In the past many men have dedicated their lifetimes to the study of color. This dedication has given us the knowledge we have today. We will study the different aspects of color theory from the ideas of Itten, Munsell, Birren, Chevreul and others. The wealth of information gained from these men could possibly take our lifetimes to thoroughly digest, therefore I will touch mainly on those aspects that pertain to our love of Decorative Painting. The following pages are not only going to strengthen your technical painting skills, but will strengthen the beauty of your painting and sharpen your sense of color.

Color theory is based on both scientific research and personal observations. As most of you do not come from a scientific background, we will forgo that end of color theory. For your personal research, you may choose to do additional personal study by reading books written by the above-mentioned men. A bibliography is supplied for your reference. This reading is NOT a requirement.

The next pages will concentrate strictly on identifying hue, value and chroma. These three little words are the very heart of color theory. We will do many exercises and make reference charts which will become a permanent file to refer to throughout you painting career. Do not despair over thought of drudgery the word "exercises" conjures up. The act of doing helps to cement ideas and the visual images help to activate the memory and understand concepts. So... Let's get started!

History of the Color Wheel

In order to begin study of hue, value, and chroma, we must have a starting point. The most natural point is the color wheel. Who decided colors come in a wheel, why are their twelve colors in the wheel, why is there a specific order of sequence??? Answers below!
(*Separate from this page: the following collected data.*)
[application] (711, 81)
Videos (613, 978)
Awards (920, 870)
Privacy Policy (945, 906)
From classical Greek philosophers up until around 1660, the accepted theory of color esteemed that all colors were based upon the elements of fire, air, water, and earth, mixed with lightness and darkness. Even Leonardo da Vinci held to this theory.
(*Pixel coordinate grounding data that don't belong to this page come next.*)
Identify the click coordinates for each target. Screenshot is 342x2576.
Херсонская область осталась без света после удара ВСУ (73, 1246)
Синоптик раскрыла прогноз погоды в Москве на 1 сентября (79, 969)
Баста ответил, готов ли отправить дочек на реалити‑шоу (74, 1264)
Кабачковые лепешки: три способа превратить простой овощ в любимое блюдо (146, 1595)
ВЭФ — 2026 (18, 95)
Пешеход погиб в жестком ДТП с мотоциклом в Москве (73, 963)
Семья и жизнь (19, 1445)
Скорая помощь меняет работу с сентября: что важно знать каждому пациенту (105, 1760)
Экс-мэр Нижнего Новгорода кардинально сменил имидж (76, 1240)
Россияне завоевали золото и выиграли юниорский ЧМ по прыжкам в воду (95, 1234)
There were no attempts at organizing colors until Sir Isaac Newton bent white light through a prism and discovered the spectrum of colors. He chose seven major colors to relate to the seven planets and seven musical notes of the diatonic scale: red (C), orange (D), yellow (E), green (F), blue (G), indigo (A), and violet (B). He then twisted this straight bank of the spectrum into history's first color wheel.
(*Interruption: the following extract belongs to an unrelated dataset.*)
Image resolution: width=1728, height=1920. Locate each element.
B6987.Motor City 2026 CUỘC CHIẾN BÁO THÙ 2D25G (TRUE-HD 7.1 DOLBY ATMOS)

It was not until the middle 1700's that the primaries were finally discovered. J.C. LeBlon published a written treatise on the fundamental nature of the primaries which simply states these colors mixed together in prescribed orders made what we now call secondary colors.

About ten years later (ca.1766), Morris Harris, published the first color chart printed in full hue. This chart appears in the book The Natural System of Colors . It discusses the primitive colors (red,yellow, blue), the mediate colors (orange, green, purple), and compound colors (tertiaries). This is the point I mark as the true beginning of color theory.

From the 1800's on, there is a flurry of activity in the study of color. The men who took up the study of color come from varied backgrounds of scientists, philosophers, artists even poets. Goethe arranged his colors in both circles and triangles, Runge used both the triangle and a solid color sphere, Blanc arranged his colors in a six-pointed star. I will not bore and confuse you with details of the many different theories at this point, however, it is interesting reading if you have the time. The amount of history I have given up to this point is simply to illustrate how long it took man to develop a logical system for studying color and to show how varied the methods can be.